Photo by Elliot J. Sutherland/The Ottawa Herald


Robert Kenton Mathews, Ottawa, and his wife, Jodi Mathews, leave the Franklin County District Court building Tuesday afternoon after jury selection. Mathews is accused of stealing a collection of gold coins worth about $6,305 from an elderly man.

Pastor’s theft trial opens

By COURTNEY SERVAES, Herald Staff Writer

It wasn’t a Sunday church service.

But members of a local church whose pastor is accused of theft gathered Tuesday at the Franklin County District Court for the first day of a three-day jury trial.

Their pastor, Robert Kenton Mathews, Ottawa, who pleaded not guilty to felony theft earlier this year, was there — listening as members of his former church — Westminster Presbyterian — and area law enforcement officers provided testimony to 13 jurors, who were selected Tuesday morning.

Sgt.

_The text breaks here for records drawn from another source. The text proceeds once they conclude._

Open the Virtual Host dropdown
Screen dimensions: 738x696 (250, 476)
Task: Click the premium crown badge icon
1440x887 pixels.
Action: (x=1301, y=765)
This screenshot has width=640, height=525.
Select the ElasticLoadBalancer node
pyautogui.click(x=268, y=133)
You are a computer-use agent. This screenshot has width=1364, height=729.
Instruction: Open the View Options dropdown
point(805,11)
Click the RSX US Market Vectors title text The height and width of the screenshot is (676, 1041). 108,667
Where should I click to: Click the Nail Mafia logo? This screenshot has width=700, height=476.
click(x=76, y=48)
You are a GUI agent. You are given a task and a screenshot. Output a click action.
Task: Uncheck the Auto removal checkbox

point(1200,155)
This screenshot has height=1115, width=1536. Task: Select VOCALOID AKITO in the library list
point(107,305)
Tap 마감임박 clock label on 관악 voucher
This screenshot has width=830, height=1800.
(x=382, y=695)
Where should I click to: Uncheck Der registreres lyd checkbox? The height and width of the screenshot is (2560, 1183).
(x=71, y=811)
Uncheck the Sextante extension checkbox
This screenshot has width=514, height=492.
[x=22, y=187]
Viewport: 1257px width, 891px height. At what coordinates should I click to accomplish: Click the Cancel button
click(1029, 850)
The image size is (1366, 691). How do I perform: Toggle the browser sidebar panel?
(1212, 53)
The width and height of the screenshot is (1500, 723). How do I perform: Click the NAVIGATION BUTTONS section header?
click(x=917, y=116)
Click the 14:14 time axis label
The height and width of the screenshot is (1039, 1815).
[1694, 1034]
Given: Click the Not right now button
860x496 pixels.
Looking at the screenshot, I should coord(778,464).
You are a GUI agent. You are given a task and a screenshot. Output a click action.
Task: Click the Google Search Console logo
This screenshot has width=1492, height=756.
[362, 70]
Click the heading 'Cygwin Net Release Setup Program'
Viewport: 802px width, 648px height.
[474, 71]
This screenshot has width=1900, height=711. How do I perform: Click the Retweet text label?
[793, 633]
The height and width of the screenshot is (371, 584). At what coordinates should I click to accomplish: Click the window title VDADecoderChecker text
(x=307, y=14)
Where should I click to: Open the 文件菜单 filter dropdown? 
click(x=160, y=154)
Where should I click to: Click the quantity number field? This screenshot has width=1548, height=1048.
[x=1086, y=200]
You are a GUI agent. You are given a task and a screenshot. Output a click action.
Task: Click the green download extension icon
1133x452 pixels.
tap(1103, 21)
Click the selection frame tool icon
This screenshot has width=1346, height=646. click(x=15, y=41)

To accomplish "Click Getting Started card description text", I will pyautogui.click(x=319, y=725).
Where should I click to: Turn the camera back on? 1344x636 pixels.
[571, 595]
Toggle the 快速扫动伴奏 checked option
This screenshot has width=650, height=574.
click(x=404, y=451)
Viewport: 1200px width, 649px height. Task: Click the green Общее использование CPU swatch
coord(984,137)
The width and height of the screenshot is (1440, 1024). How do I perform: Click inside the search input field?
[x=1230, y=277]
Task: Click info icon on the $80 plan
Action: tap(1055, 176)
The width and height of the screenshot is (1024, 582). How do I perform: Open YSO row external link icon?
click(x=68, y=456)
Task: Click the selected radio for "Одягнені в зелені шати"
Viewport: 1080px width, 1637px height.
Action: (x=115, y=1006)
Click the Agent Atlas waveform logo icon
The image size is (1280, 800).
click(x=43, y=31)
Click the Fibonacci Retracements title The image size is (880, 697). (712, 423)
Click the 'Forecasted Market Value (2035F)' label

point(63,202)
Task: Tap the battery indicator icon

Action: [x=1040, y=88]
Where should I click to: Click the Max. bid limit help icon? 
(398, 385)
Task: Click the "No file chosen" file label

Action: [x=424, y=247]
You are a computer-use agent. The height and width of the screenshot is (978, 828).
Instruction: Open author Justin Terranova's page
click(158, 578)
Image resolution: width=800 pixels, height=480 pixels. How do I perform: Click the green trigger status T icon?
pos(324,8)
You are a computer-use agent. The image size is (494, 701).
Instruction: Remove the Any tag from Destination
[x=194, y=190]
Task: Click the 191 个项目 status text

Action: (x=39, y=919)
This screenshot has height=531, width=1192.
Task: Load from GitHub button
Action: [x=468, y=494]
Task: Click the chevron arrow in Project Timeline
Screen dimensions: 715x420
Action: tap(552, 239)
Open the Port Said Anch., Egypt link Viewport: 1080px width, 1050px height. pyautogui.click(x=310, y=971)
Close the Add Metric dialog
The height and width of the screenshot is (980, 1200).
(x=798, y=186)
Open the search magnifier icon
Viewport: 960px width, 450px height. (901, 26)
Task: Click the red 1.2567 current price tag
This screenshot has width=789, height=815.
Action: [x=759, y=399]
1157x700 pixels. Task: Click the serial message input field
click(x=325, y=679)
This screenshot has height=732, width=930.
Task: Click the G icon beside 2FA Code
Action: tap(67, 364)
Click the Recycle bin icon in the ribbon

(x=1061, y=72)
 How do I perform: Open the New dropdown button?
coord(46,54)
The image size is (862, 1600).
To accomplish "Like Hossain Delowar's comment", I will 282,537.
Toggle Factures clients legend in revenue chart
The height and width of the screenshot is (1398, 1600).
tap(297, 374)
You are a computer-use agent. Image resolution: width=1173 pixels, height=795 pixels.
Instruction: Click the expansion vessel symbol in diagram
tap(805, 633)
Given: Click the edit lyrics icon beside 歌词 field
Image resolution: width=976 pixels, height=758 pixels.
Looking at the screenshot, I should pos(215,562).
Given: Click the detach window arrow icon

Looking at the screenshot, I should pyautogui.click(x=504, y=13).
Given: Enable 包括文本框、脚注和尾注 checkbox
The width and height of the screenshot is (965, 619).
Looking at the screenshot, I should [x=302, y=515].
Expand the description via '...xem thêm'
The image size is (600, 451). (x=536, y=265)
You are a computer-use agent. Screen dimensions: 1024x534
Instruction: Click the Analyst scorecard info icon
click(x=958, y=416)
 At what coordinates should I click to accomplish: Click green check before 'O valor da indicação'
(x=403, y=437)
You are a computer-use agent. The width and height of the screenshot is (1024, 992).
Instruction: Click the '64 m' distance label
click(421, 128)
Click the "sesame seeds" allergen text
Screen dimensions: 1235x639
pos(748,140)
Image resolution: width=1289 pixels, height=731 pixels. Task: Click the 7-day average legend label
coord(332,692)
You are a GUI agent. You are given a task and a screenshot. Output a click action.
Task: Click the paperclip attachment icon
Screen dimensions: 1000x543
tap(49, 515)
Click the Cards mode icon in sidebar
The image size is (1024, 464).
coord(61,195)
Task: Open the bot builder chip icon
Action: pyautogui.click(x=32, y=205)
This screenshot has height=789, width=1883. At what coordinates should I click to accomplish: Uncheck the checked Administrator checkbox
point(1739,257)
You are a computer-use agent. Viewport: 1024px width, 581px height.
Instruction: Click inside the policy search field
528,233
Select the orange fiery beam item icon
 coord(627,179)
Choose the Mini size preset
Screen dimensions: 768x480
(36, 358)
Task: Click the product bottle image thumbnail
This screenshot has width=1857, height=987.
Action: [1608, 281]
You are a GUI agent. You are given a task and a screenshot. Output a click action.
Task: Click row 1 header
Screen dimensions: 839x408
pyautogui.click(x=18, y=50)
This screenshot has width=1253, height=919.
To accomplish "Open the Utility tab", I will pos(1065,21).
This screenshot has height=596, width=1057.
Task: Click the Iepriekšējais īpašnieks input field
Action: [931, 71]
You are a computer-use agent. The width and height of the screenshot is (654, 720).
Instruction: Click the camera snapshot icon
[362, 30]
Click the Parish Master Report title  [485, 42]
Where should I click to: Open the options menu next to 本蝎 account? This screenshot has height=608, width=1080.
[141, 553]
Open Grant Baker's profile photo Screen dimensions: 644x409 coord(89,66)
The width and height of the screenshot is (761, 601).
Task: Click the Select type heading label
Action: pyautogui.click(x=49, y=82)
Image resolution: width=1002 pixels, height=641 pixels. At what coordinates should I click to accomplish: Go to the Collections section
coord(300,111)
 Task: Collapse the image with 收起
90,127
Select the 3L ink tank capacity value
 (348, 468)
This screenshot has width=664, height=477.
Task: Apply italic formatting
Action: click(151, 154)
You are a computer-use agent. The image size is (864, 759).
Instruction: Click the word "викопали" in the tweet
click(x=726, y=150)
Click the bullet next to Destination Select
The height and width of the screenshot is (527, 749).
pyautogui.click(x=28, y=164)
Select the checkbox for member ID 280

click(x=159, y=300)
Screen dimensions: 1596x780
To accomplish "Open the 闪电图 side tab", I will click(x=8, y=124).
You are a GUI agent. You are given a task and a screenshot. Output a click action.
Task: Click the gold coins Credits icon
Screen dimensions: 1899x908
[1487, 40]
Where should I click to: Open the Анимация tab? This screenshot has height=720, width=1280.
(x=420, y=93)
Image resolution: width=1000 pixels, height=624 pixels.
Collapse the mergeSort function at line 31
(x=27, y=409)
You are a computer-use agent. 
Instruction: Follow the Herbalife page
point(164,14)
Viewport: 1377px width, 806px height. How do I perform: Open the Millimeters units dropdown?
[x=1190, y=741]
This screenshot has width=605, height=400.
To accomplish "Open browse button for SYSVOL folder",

Bobbie Hawkins, with the Ottawa Police Department, testified she participated in a search warrant of Mathews’ home when she, and other law enforcement officers, located a set of gold coins in Mathews’ vehicle.

Mathews, current pastor of Grace Community Fellowship, is accused of stealing the coins — worth about $6,305 — last year after he and two members of Westminster moved an elderly couple to a retirement home in Ottawa.

The coins were found in Mathews’ possession, inside the tire compartment of a dark-colored Saab vehicle in Mathews’ garage — a vehicle his wife said he often drove, Jeff Hupp, with the Kansas Bureau of Investigation, testified during the trial.

Inside the spare tire compartment, officers found a set of gold coins — sealed in a plastic case and set in black velvet material — along with such other items as a map and empty bags, Hupp said.

Mathews’ lawyer, Thomas Bath, told the jury regardless of where the coins were found, his client did not steal them.

“This case is not about a theft,” Bath said. “This case is about three guys being good samaritans that has had disastrous consequences for Kent Mathews and his family.”

The jury trial will continue today at the Franklin County District Court and is expected to last all day.